ET菌株在膜结合Rnf复合物的RnfA亚基中有一个C26S突变,该复合物耦合H+(32)或Na+(33)外流与电子从还原型铁氧还蛋白转移到NAD+(34)。产生的电化学梯度被F0F1 ATP酶利用用于ATP合成。C.phytofermentans Rnf复合物(Cphy0211至Cphy0216)和F0F1 ATP酶(Cphy3735至Cphy3742)在所有测试的碳源上均高表达(19),并且可能对能量保存很重要,类似于C.ljungdahlii(32)。然而,Rnf产生NADH,这可能不能被ET菌株耐受,因为ET菌株无法通过AdhE介导的乙醇形成来重新氧化NADH(见下文)。因此,C26S RnfA变体可能使Rnf复合物功能受损,这牺牲了ATP生产,但可能通过平衡细胞NADH/NAD+比率而使ET菌株受益。
ET菌株在两种推定涉及阳离子稳态的转运蛋白中也有突变。Cphy0543与MgtA同源,MgtA是一种P型ATP酶,在低环境Mg2+浓度下上调(35),以介导Mg2+摄取(36)或Ca2+/Mg2+反向转运(37)。Cphy3780,一个ABC转运蛋白的膜组分(PFAM登录号PF06182),似乎与Cphy3780,一种ABC型Na+外排蛋白(NCBI登录号cd03267)共转录。在枯草芽孢杆菌中,这种Na+外排系统被乙醇诱导,并被提议用于补偿由于膜屏障减弱导致的细胞外Na+内流(38)。这些阳离子转运蛋白中的变异可能增加其活性以减轻乙醇胁迫导致的阳离子泄漏。
AdhE活性。ET菌株在Cphy3925 AdhE中有一个G609D变体,Cphy3925是一种推定的乙醛-CoA脱氢酶和醇脱氢酶(ADH)。G609D突变位于C末端ADH结构域(NCBI登录号cd08178)活性位点的保守位置。先前的一项研究报道了一株乙醇耐受的C.thermocellum菌株,其AdhE突变(P704L和H735R)将辅因子特异性从NADH转变为NADPH,这被提议通过改变内部氧化还原平衡来赋予乙醇抗性(9)。为了确定G609D突变对Cphy3925酶活性的影响,我们纯化了WT和ET版本的酶(图3A),并测试了它们使用NADH或NADPH辅因子体外催化乙酰-CoA转化为乙醇的两步、双向反应。

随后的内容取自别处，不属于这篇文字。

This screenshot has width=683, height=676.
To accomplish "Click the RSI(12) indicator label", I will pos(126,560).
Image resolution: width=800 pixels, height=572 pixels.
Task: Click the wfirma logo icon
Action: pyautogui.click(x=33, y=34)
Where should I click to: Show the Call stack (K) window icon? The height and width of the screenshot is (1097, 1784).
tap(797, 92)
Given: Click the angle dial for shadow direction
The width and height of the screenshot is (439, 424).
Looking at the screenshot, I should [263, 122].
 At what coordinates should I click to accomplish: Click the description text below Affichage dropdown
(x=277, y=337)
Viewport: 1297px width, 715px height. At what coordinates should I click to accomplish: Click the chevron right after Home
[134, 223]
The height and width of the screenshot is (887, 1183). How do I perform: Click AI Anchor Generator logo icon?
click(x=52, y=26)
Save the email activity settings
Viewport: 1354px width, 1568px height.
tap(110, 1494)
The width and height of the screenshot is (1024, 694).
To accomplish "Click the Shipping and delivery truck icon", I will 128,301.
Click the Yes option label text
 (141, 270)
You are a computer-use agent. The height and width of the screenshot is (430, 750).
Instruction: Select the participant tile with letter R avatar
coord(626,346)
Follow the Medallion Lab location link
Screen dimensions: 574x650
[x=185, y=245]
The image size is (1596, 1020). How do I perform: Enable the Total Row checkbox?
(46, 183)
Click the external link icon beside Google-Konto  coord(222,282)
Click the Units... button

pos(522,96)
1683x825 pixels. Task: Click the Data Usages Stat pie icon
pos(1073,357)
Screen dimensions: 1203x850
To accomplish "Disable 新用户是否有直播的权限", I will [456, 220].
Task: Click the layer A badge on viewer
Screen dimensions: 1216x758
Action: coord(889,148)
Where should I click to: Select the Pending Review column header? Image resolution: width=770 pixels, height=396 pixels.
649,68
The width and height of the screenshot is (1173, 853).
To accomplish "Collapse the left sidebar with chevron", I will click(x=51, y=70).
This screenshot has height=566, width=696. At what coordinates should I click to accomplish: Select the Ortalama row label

突变的Cphy3925失去了NAD(H)依赖性活性,但与C.thermocellum中的突变AdhE不同,G609D突变并未导致NADPH依赖性ADH活性(图3B至E)。相反,我们的结果支持ET菌株中止了AdhE介导的乙酰-CoA、乙醛和乙醇的相互转化,这有助于解释为什么C.phytofermentans ET菌株具有较低的乙醇产量。AdhE功能丧失可能通过降低细胞内乙醇及其高毒性前体乙醛的水平来减轻乙醇胁迫。C.phytofermentans除了Cphy3925外还编码四个铁依赖性ADH以及一个锌依赖性ADH。所有6个ADH均表达,并且Cphy3925和Cphy1029是在所有测试碳源上表达量最高的蛋白质之一(19,39)。因此,C.phytofermentans可能通过多个ADH的协同作用产生乙醇,而这些其他ADH,特别是Cphy1029,负责ET菌株产生的乙醇。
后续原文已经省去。